Sen. Brent Jackson, R-Sampson, another Senate Appropriations committee chairman, noted that the Senate plan fully funds the retirement system, so retirees would continue to get their health benefits and their pension checks.

Senate leaders plan to vote their budget through the chamber by the end of the week, then negotiate a final plan with the House to send to Gov. Roy Cooper. Since neither chamber's budget contemplates expanding Medicaid as Cooper proposes, the budget could be heading for a veto, setting up a standoff between the Republican-controlled legislature and the Democrat governor.

Cooper spokesman Ford Porter said in a statement Tuesday that the Senate budget, "leaves out Medicaid expansion that would close the health care coverage gap and it shortchanges public schools in exchange for more corporate tax cuts."

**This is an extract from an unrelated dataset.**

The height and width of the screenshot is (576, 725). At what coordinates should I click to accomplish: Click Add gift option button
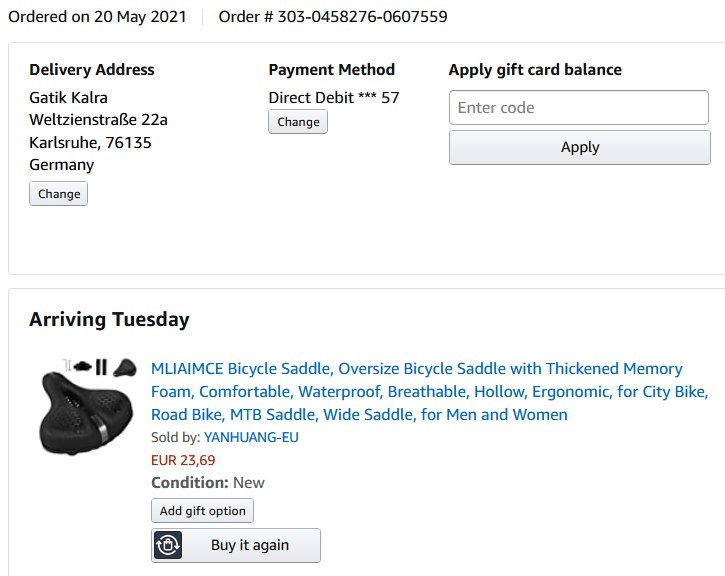[x=203, y=511]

"The Governor hopes to continue working with the House and Senate on a budget that does more to help hard working North Carolinians," Porter said.

Berger noted that the Senate plan spends an extra $200 million on Medicaid. "Some people would call that expansion," he said.

Other highlights of the Senate proposal:

  • Expands the standard deduction for married couples filing jointly from $20,750 in recently passed legislation to $21,000.
  • Rolls back the state franchise tax on businesses further than the same recently passed legislation.
  • Includes annual registration fees for hybrid and electric vehicles that the House removed from its budget. Electric vehicle owners would pay $230 when they initially register their vehicle, and plug-in hybrid owners $115.
  • Provides money to hire 100 school psychologists, as well as other funding related to school safety.
  • Gives teachers $300 each for school supplies.
  • Earmarks $4.8 billion over the next 10 years for public school construction.
  • Includes $64 million to implement the "Raise the Age" effort later this year, which ends the practice of trying all 16- and 17-year-olds as adults.
  • Includes $8,2 million in funding over two years to move the state Division of Motor Vehicles headquarters from Raleigh to Rocky Mount.
  • Includes $15 million for substance abuse treatment programs.
  • Cuts much of the $31 million previously planned for grants to lure television and film projects to the state. Grants also would be capped at $1.5 million instead of the current $3 million.
  • Adds $1 billion to the state's "rainy day" reserve fund and leaves another $700 million plus unspent at the budget's bottom line in the first year, providing cushion if revenues don't come in as high as expected or if more money is needed to pass a compromise budget between the House, the Senate and the governor.
  • Commits $3 million in 2019-20 and whatever is needed after that to eliminate a backlog of rape evidence kits needed to be tested for DNA.
  • Spends $2.5 million on a monument at the State Capitol honoring the contributions of African-Americans to North Carolina.
  • Creates the "Viable Utility Reserve" contemplated earlier this session to help struggling water and sewer systems around the state update their infrastructure, merge or split. The Senate budget puts $7.5 million in seed money into the fund in its first year and $10 million in the second.
  • Includes a $15 million loan to the city of King for water and sewer upgrades. There are also water and sewer grants of six and seven figures to Maysville, Four Oaks, Midland, Wilson's Mills, Salemburg, Bethel and Sampson County.